▸ EXERCISE DIRECTIONS: The answer is the set of lines that include "Shop", copied from the data below.

*** Opening DATA FOR PROCESSING ***

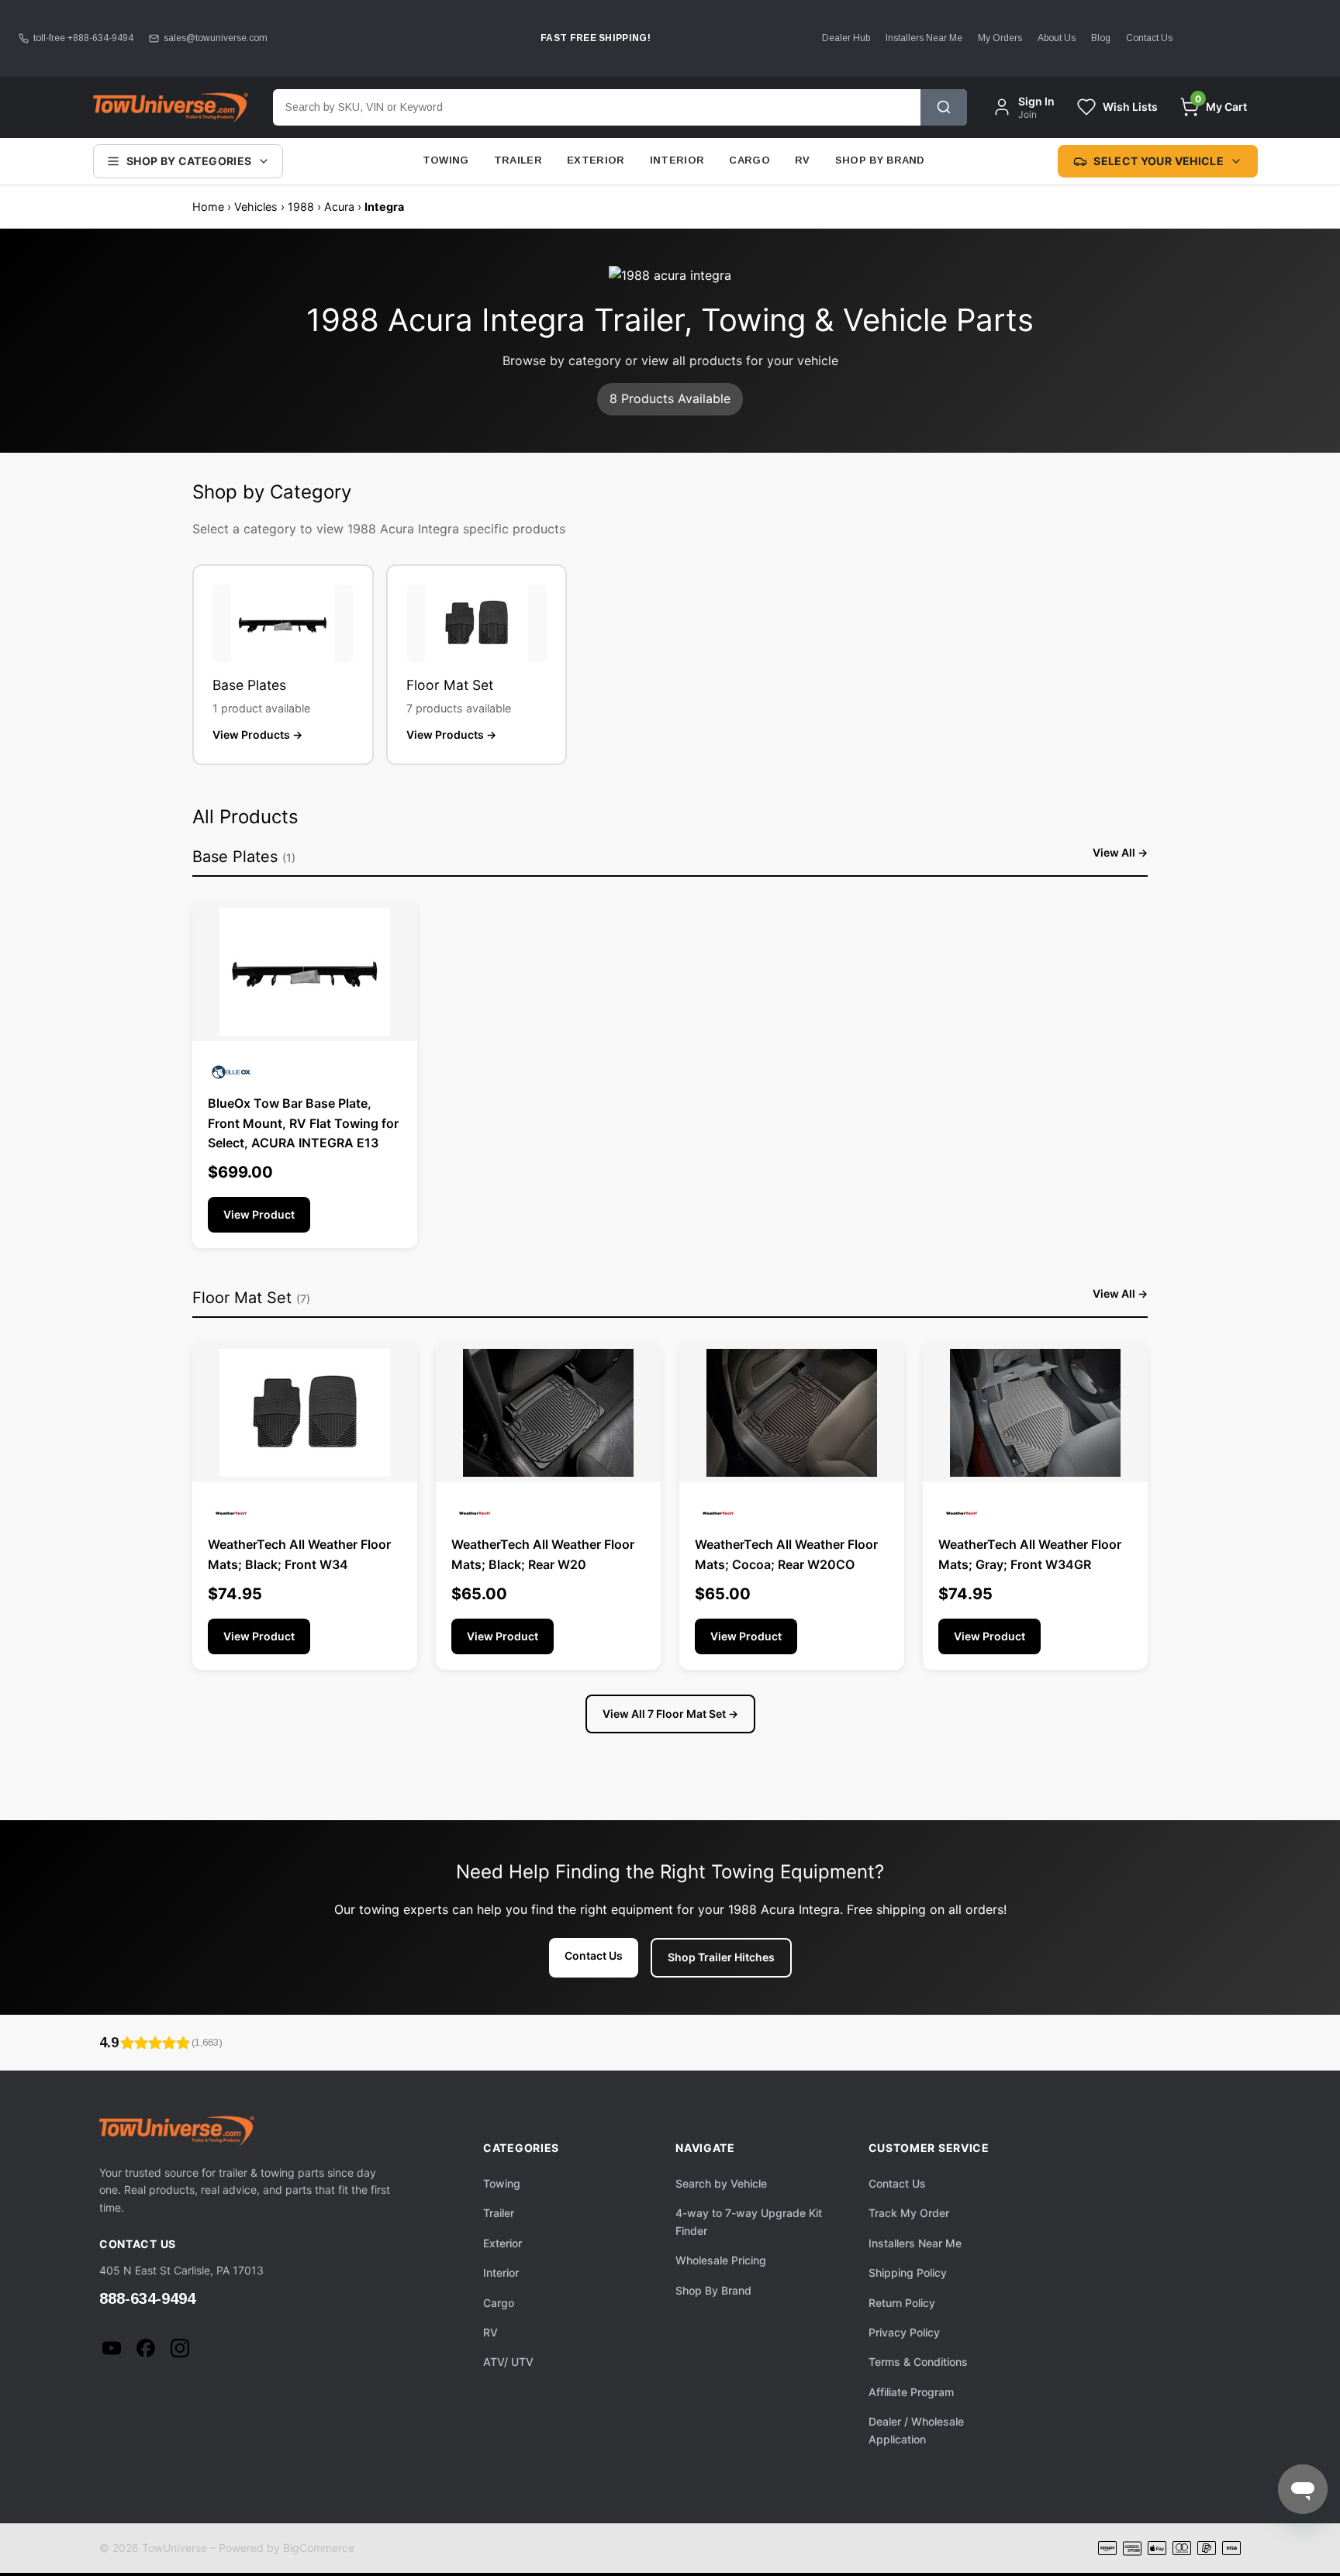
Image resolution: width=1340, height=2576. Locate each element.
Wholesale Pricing (720, 2260)
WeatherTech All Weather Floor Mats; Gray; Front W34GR (1029, 1554)
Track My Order (909, 2212)
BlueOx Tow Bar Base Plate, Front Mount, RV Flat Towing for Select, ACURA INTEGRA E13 (303, 1122)
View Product (259, 1214)
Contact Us (1149, 38)
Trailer (518, 160)
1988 (301, 206)
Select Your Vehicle (1158, 160)
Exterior (596, 160)
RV (802, 160)
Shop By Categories (188, 160)
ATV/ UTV (508, 2361)
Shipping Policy (908, 2272)
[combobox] (596, 107)
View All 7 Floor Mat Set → (670, 1713)
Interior (677, 160)
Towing (446, 160)
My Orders (1000, 38)
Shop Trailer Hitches (721, 1957)
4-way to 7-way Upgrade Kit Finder (748, 2221)
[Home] (170, 106)
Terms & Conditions (918, 2361)
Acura (339, 206)
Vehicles (256, 206)
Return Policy (902, 2302)
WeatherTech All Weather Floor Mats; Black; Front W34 (299, 1554)
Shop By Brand (880, 160)
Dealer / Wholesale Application (916, 2430)
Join (1027, 114)
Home (208, 206)
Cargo (749, 160)
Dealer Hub (846, 38)
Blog (1100, 38)
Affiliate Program (911, 2391)
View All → (1120, 852)
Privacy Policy (904, 2332)
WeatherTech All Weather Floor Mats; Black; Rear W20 (542, 1554)
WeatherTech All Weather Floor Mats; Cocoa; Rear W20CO (786, 1554)
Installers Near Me (924, 38)
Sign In (1036, 101)
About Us (1057, 38)
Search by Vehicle (721, 2183)
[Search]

*** Closing DATA FOR PROCESSING ***

▸ RESULT OF THE EXERCISE:
Shop By Categories (188, 160)
Shop Trailer Hitches (721, 1957)
Shop By Brand (880, 160)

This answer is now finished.